When trying to run simpler, the first step is to lose that focus all together. If we are constantly worried about how fast we are moving, we will forget to focus on what matters like form, breath, and being present in the moment. The first step to running simple is to adjust that way of thinking and run for the sake of running.
Go out for a run with no set distance or pace in mind. Maybe you have a loose route to follow, but run to feel and when you feel like turning around, turn around. Adjust your pace to how you feel in that moment. Listen to your legs and lungs, and speed up or slow down because of what they are telling you, not because of what numbers are ticking away on the watch.
2) Lose the Extra Gadgets:
For thousands of years humans have run without ipods and GPS watches. Nowadays you see them on just about everyone. You could credit that to progress, and in many ways you would be right. But by losing all of that stuff, we are able to refocus on what we are actually trying to do.
Music can serve as a great distraction when you are running, which is great if you are cranking out super long miles or pushing yourself hard through a tempo run. When you are running simple, you aren’t trying to distract yourself from the movement, but instead focusing on that very movement.

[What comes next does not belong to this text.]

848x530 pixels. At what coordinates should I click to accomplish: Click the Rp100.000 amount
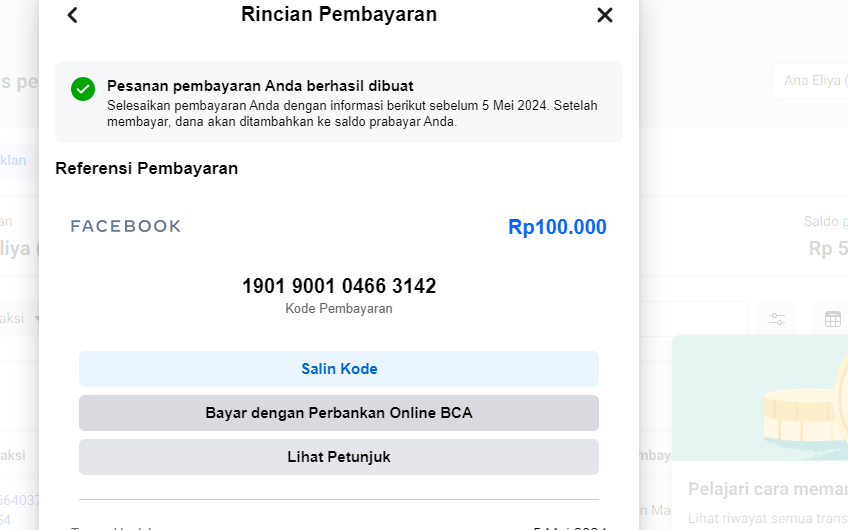[557, 227]
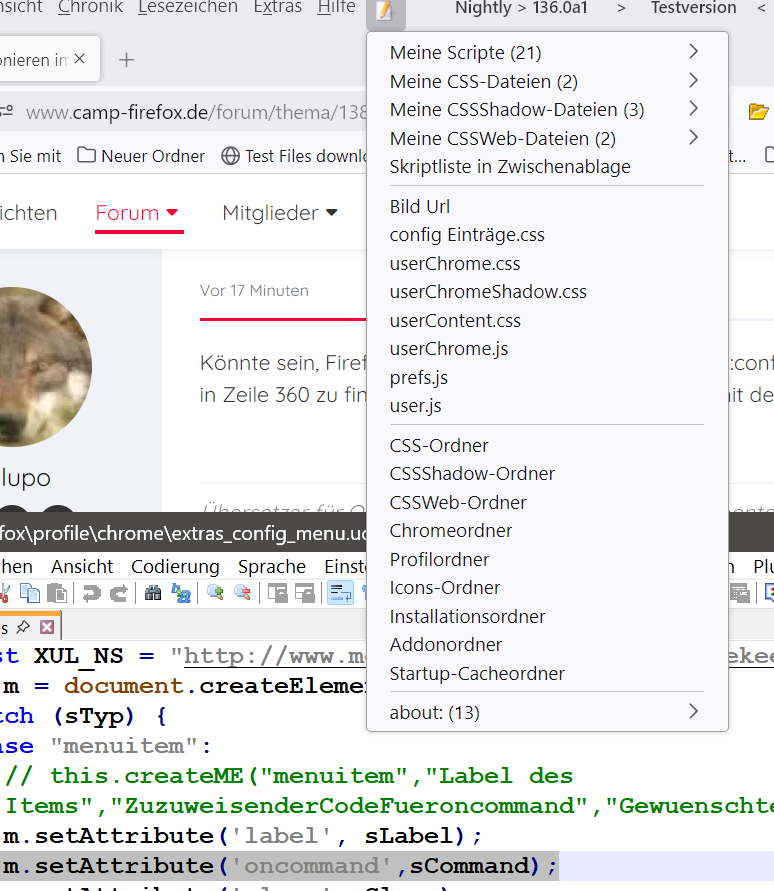Open the Forum dropdown in site navigation
Viewport: 774px width, 891px height.
(137, 213)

When you step back and think about it, it is kind of amazing how we have taken something so basic as running and filled it with $300 gadgets. We tweet from every milepost, film our races, and have something pumping in our ears at all times. Many times I’m guilty of these things, and you might be too, but by disconnecting with the outside world, we are able to reconnect to our running and our selves.

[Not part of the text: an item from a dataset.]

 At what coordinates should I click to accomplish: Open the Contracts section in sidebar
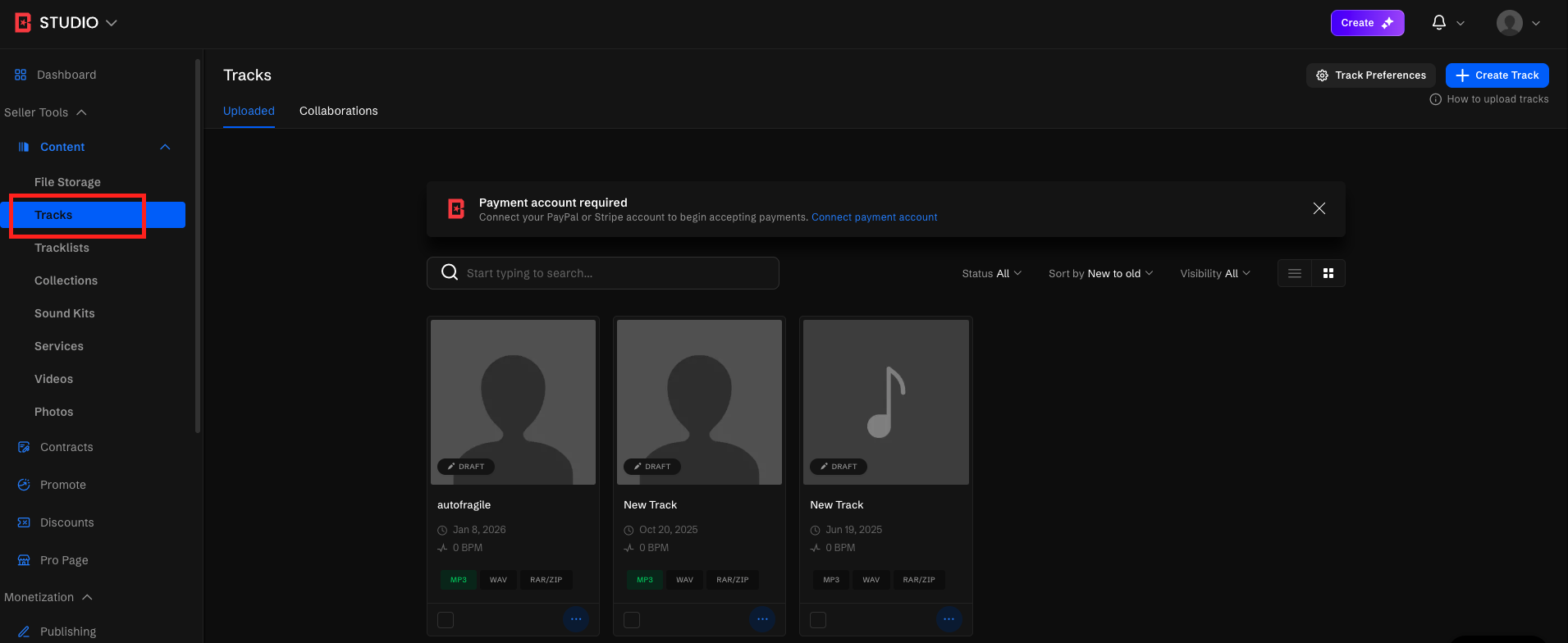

Leave the iPhone, GPS, and camera at home. Leave the house with the intention of connecting to your repetitive movement instead of your friends.
3) Focus on Form and Breath:
Instead of distracting ourselves with expensive gadgets, being present and focusing on the run will both give you the sense of living in that moment and provide that needed distraction of its own.

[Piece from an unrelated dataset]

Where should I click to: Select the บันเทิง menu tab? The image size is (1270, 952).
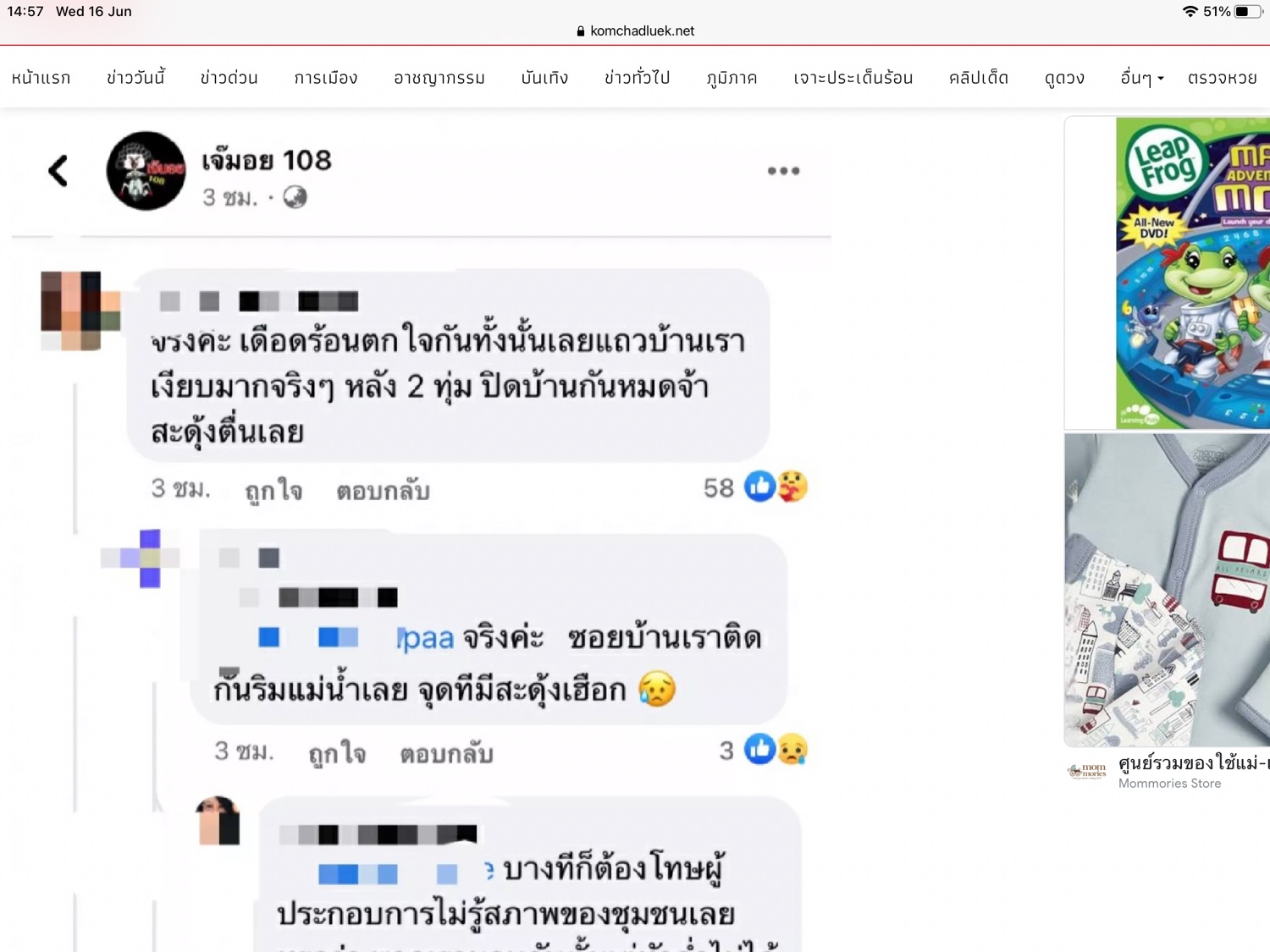click(544, 78)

Count the steps you take between breaths and try to breathe in a pattern. For example, I typically inhale for 4 strides and exhale for 4 strides. This simple pattern helps to regulate my heart rate and speed, and provides a simple place for my mind to focus throughout the run.
When you free yourself from all the gadgets and music, you free yourself to focus on your running form. Proper form is the single most important guard against injury, and something that most runners focus on the least. Instead of fancy shoes, compression socks, and crazy post run rituals, we should be returning to the basics of running and look at how exactly we are doing it.
As the good folks at ChiRunning.com put it,
Some believe we don’t need to learn how to run because it comes naturally to our bodies. Unfortunately, nearly 70% of runners have to stop running each year due to injury, indicating we have something to learn after all.
By focusing back on the basics of running, you will automatically become a stronger runner.
The Run Simpler Challenge:
I have seen trends on Facebook and Twitter promoting “Watchless Wednesday” and other challenges like that. That kind of approach can be great and can provide a nice mix in an otherwise typical running week.
But to really see the benefits of simple running, and to really begin to understand this type of running philosophy, you really need to dive in head first. That is what I did about 8 weeks ago, and so far there is no sign of going back.
The next time you are in between train cycles or just not training for anything at all, I encourage you to take what I’m calling the Run Simple Challenge. For 2-4 weeks, commit to running simple. Lose the gadgets and training schedule, and spend your run focusing on the moment, breath, form, and reconnecting to that pure movement.
It might feel awkward for the first week or so, but I guarantee that before long your running will feel more natural than ever.
Have you already taken this type of approach? Do you think that it would feel good to you?